# Your goal
Word for word, transcribe the records that follow.

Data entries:
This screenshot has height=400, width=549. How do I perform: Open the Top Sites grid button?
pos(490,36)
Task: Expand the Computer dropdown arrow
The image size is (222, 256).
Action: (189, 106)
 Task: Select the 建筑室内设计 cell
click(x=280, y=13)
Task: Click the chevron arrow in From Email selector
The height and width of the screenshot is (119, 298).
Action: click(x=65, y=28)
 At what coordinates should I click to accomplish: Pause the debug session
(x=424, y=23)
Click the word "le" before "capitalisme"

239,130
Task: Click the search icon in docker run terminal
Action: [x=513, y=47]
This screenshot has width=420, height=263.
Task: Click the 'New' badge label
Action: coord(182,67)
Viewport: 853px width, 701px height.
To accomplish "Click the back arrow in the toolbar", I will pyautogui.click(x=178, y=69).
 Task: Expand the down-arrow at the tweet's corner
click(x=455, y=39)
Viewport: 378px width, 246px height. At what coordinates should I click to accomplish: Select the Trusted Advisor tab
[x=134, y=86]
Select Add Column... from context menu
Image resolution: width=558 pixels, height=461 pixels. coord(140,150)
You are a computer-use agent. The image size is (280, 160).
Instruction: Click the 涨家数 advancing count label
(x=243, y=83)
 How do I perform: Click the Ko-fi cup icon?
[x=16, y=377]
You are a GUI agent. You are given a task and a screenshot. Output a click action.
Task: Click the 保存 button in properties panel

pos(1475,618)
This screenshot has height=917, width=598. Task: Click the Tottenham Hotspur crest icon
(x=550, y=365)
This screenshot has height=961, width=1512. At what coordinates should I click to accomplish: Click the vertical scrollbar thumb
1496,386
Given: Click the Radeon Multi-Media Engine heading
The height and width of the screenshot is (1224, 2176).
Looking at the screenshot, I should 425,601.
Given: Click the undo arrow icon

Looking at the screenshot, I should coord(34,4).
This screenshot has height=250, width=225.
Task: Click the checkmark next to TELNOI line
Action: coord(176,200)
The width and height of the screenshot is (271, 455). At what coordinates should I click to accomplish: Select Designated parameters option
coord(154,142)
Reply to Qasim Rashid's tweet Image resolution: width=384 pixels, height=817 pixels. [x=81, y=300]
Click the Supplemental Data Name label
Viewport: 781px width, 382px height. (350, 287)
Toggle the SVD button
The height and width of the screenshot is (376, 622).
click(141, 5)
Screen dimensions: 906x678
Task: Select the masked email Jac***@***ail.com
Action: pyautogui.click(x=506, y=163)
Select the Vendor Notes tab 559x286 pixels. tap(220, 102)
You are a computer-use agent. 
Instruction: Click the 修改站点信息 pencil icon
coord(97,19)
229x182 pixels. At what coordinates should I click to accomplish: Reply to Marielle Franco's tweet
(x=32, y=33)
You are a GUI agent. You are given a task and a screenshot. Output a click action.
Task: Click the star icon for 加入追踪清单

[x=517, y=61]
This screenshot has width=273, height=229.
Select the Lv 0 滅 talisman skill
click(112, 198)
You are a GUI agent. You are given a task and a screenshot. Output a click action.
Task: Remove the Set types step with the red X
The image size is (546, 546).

# Solution for this task
This screenshot has height=400, width=549. How do I perform: Open the Top Sites grid button?
pos(490,36)
Task: Expand the Computer dropdown arrow
The image size is (222, 256).
Action: (189, 106)
 Task: Select the 建筑室内设计 cell
click(x=280, y=13)
Task: Click the chevron arrow in From Email selector
The height and width of the screenshot is (119, 298).
Action: click(x=65, y=28)
 At what coordinates should I click to accomplish: Pause the debug session
(x=424, y=23)
Click the word "le" before "capitalisme"

239,130
Task: Click the search icon in docker run terminal
Action: [x=513, y=47]
This screenshot has width=420, height=263.
Task: Click the 'New' badge label
Action: coord(182,67)
Viewport: 853px width, 701px height.
To accomplish "Click the back arrow in the toolbar", I will pyautogui.click(x=178, y=69).
 Task: Expand the down-arrow at the tweet's corner
click(x=455, y=39)
Viewport: 378px width, 246px height. At what coordinates should I click to accomplish: Select the Trusted Advisor tab
[x=134, y=86]
Select Add Column... from context menu
Image resolution: width=558 pixels, height=461 pixels. coord(140,150)
You are a computer-use agent. The image size is (280, 160).
Instruction: Click the 涨家数 advancing count label
(x=243, y=83)
 How do I perform: Click the Ko-fi cup icon?
[x=16, y=377]
You are a GUI agent. You are given a task and a screenshot. Output a click action.
Task: Click the 保存 button in properties panel

pos(1475,618)
This screenshot has height=917, width=598. Task: Click the Tottenham Hotspur crest icon
(x=550, y=365)
This screenshot has height=961, width=1512. At what coordinates should I click to accomplish: Click the vertical scrollbar thumb
1496,386
Given: Click the Radeon Multi-Media Engine heading
The height and width of the screenshot is (1224, 2176).
Looking at the screenshot, I should 425,601.
Given: Click the undo arrow icon

Looking at the screenshot, I should coord(34,4).
This screenshot has height=250, width=225.
Task: Click the checkmark next to TELNOI line
Action: coord(176,200)
The width and height of the screenshot is (271, 455). At what coordinates should I click to accomplish: Select Designated parameters option
coord(154,142)
Reply to Qasim Rashid's tweet Image resolution: width=384 pixels, height=817 pixels. [x=81, y=300]
Click the Supplemental Data Name label
Viewport: 781px width, 382px height. (350, 287)
Toggle the SVD button
The height and width of the screenshot is (376, 622).
click(141, 5)
Screen dimensions: 906x678
Task: Select the masked email Jac***@***ail.com
Action: pyautogui.click(x=506, y=163)
Select the Vendor Notes tab 559x286 pixels. tap(220, 102)
You are a computer-use agent. 
Instruction: Click the 修改站点信息 pencil icon
coord(97,19)
229x182 pixels. At what coordinates should I click to accomplish: Reply to Marielle Franco's tweet
(x=32, y=33)
You are a GUI agent. You are given a task and a screenshot. Output a click action.
Task: Click the star icon for 加入追踪清单

[x=517, y=61]
This screenshot has width=273, height=229.
Select the Lv 0 滅 talisman skill
click(112, 198)
You are a GUI agent. You are given a task and a screenshot. Output a click action.
Task: Remove the Set types step with the red X
The image size is (546, 546).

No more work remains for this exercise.